§ **Information supplied**:
○ ○ ○ ○ ○
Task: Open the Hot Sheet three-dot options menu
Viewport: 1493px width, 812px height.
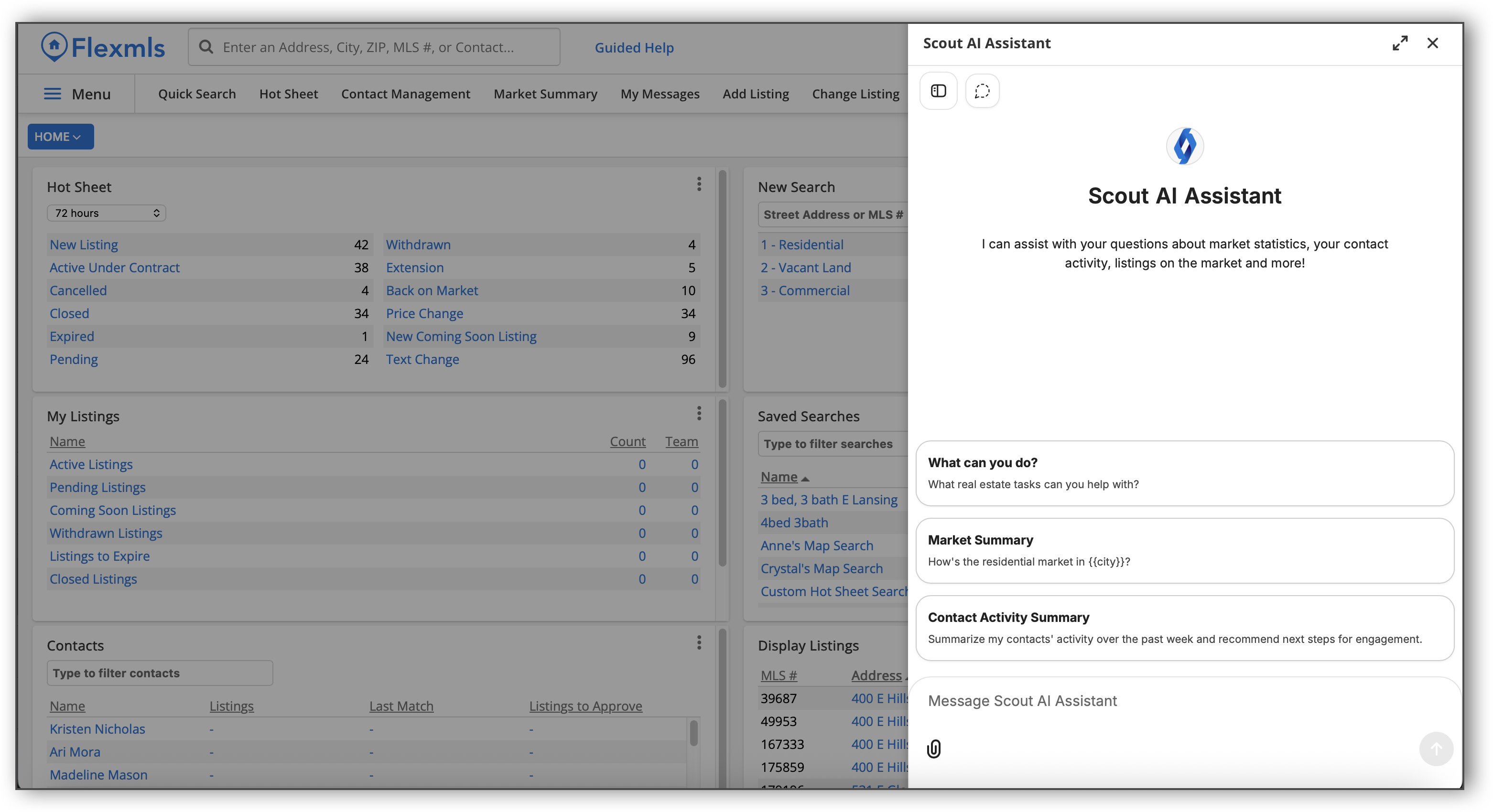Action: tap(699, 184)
○ ○ ○ ○ ○
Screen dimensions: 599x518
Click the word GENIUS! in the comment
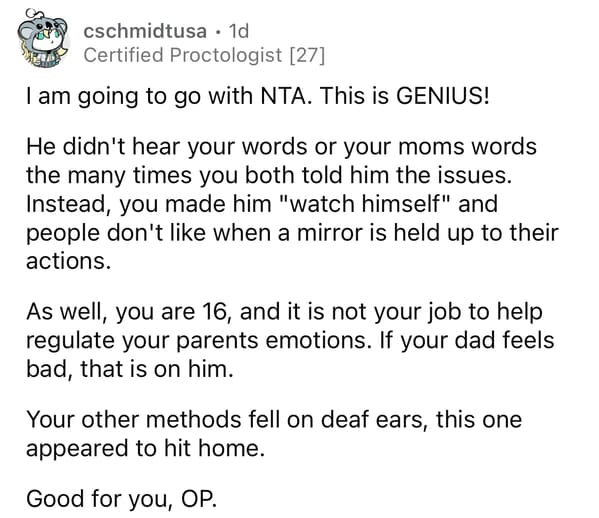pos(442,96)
○ ○ ○ ○ ○
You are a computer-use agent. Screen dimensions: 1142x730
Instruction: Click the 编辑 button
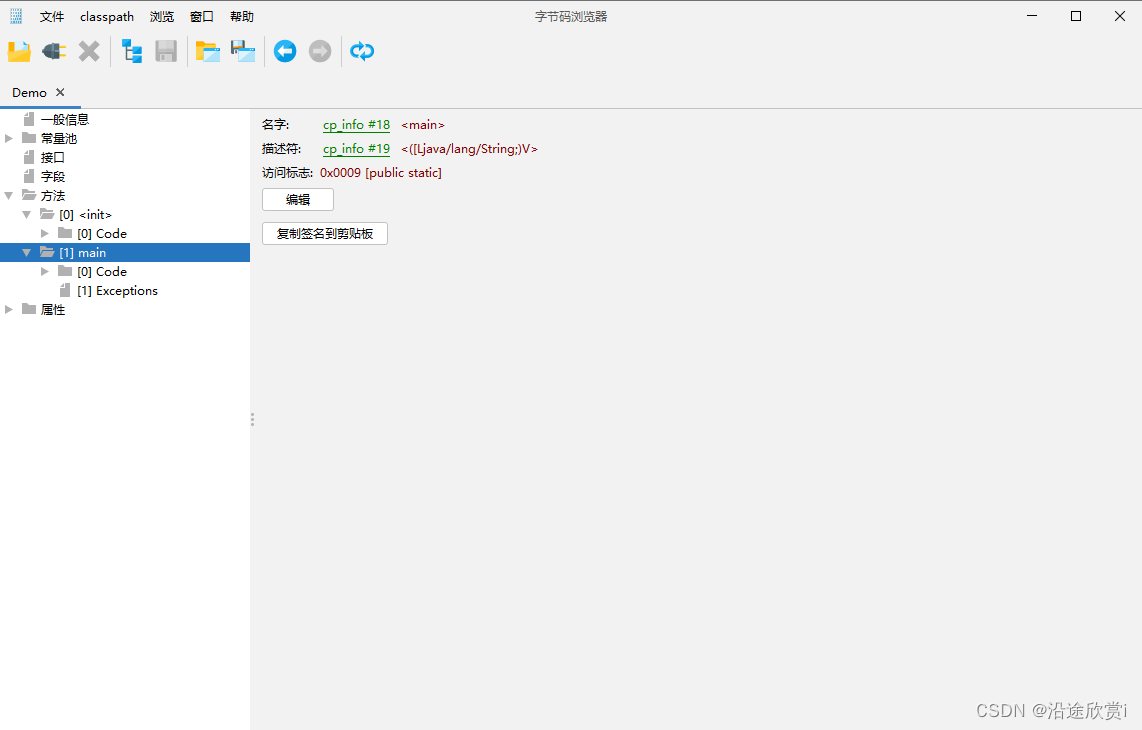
○ ○ ○ ○ ○
§ **Problem details**: Which lines of the data include "Screen"? Copy each of them.

§ **Exercise result**:
Screen dimensions: 599x518
You are a computer-use agent. Screen dimensions: 1142x730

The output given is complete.